Biden’s recent measures did not go unnoticed at the Summit, and the host reminded him that the economic blockade suffered by Cuba and Venezuela is also part of the causes of the current migratory crisis he is facing. In that alone AMLO advocated for the elimination of the sanctions affecting these countries, which will ultimately benefit the U.S. too.

Arbitrarily depriving these states of the necessary resources to improve their people’s living conditions has brought nothing but problems to the entire region, including the U.S. As an example of how much can be done if this reality were to change, Obrador mentioned how his administration’s social and welfare programs have succeeded in helping to reduce the number of Mexican migrants.

The leaders also agreed that managing migration in the region will positively impact the reduction of drug, arms, people trafficking, and organized crime in general, which was another agenda point.

On energy matters, Mexico changed its initial position towards the Gulf of Mexico gas pipeline, a project passed by the former administration in 2016. The Canadian company TransCanada got the license to build the gas pipeline for US $550 million, something AMLO once called “onerous.” However, in the framework of the summit, he expressed his approval, which settled one of the most difficult issues in the economic bilateral agenda.

The three presidents agreed on the need to speed up the energy matrix revolution by promoting clean energy production, which is an essential step to mitigate climate change’s effects. In line with this, Mexico and the United States agreed to give free way to the Sonora Plan, which intends to supply electric vehicles made in Sonora to the State of Arizona. Beyond the economic benefit, the plan will serve as an experiment to expand the presence of Mexican-made electric vehicles in the U.S. market.

There was also pledge to support a strategy to increase regional semiconductors production. Immediate actions should be carried out, including tripartite meetings to support researchers and producers in this industry. Chip production is a key element in the economic development of any economy’s sector these days, and the region is highly dependent on Chinese supplies of this item.

The automotive industry, for example, requires around 1,000 chips for a conventional car, while an electric one demands almost twice as many. Therefore, beyond the economic benefit of companies, creating new jobs, and developing the high-tech sector, it aims at strengthening technological sovereignty.

Mexico, a major producer of parts and components for the U.S. car industry, could benefit from high-tech transfers, which will also give momentum to its flourishing electric car industry. Meanwhile, the United States and Canada are banking on that these plans will reduce their dependence on China.

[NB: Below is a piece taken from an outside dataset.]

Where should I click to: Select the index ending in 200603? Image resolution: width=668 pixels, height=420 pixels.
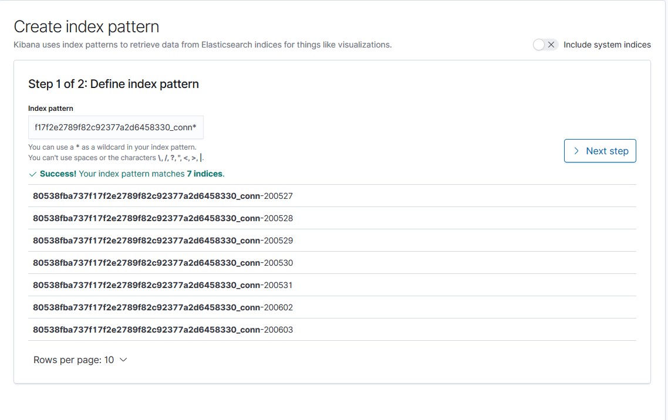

What happens now? Well only time will tell.  Despite the commitments made and the mutual flattery typical at this level of diplomacy, little can be assured. Obviously this summit raised serious issues that need a real action plan but everyone knows that for the US anything that happens South of the Rio Grande will only be implemented if it seems advantageous in regaining their hegemony to what it once was. AMLO came into this meeting with a strong hand of cards including Mexico’s vast resources. He was able to once again demand that Mexico be treated on equal footing and with respect… something unheard of in previous Mexican administrations.